Três dias depois, o trio deixou a mansão Winford em direção ao norte, cada um dentro de uma picape. Ginny havia enviado na noite anterior uma carta informando o local, horário e a quantidade de pessoas que precisavam ser contrabandeadas para fora de Hogwarts, para fora de Hogsmeade na verdade. O plano não seria fácil de ser executado, a começar pelos carros que eles usariam como transportes. Como veículos trouxas, eles não poderiam entrar no vilarejo, a magia que cercava e protegia o lugar destruiria os motores e sistema eletrônico dos carros e como eles não sabiam onde começava a barreira, a decisão tomada foi de seguir dirigindo até que a picape manifestasse a mínima interferência que fosse em seu sistema, indicando que eles estavam próximos de um campo mágico.
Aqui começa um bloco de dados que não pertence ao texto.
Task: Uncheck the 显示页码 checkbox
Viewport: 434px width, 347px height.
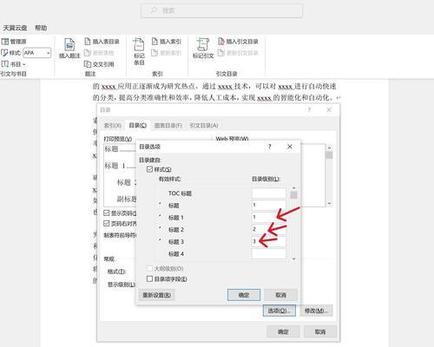Action: click(107, 213)
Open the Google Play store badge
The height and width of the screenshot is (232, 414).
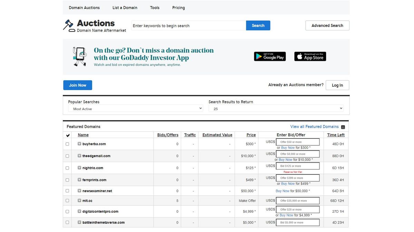coord(270,57)
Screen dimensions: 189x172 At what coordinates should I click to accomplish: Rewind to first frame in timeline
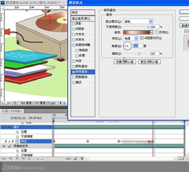pos(4,158)
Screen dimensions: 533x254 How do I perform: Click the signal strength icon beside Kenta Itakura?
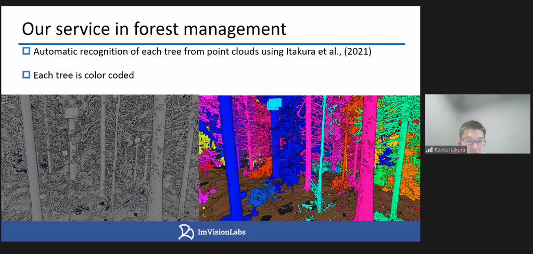point(429,150)
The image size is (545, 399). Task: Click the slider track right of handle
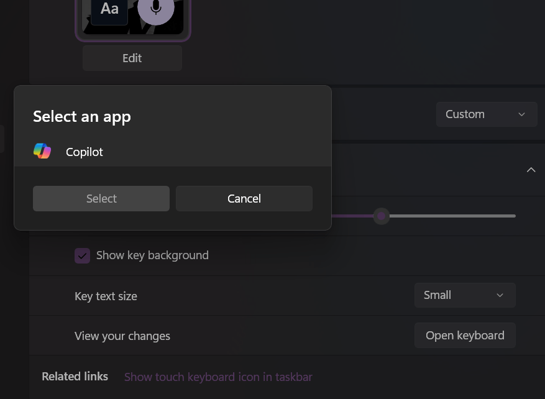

A outra parte do plano incluía bombas caseiras, a camuflagem noturna, relógios cronometrados e muita sorte regada a coragem estúpida. 

— Estou me sentindo um grifinório neste momento. — a voz de Davon soou no rádio de Dallas. — Achando que posso conquistar o mundo com uma bomba de fumaça, uma espingarda de caça e uma varinha, sem noção alguma que tenho 99.9% de chances de morrer nesta empreitada. — Dallas riu e recolheu o rádio para responder. 
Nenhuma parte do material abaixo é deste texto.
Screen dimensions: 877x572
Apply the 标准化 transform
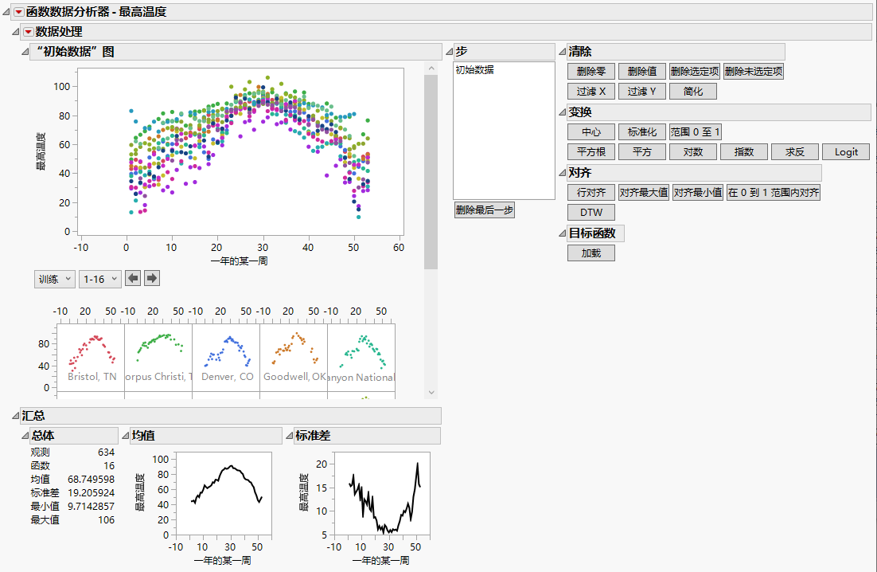tap(641, 132)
— E os 00.1% restantes? Garantia de sobrevivência? 

— Não, mutilação permanente. — Davon respondeu e ela gargalhou novamente. De nervoso e do absurdo da situação. 

Se há seis anos alguém viesse à Dallas e lhe dissesse que um dia ela estaria arriscando a sua segurança, a sua vida, por uma causa, para salvar a vida de terceiros, ela riria da situação. Mas agora? Enquanto cruzava a Inglaterra a caminho da Escócia, a única coisa que podia pensar era nas palavras de sua avó:

"Seja o Príncipe Encantado da sua própria história". 

E se Dallas estava sendo o Príncipe Encantado, como em todo bom conto de fadas, era a função dela salvar a donzela em perigo, não?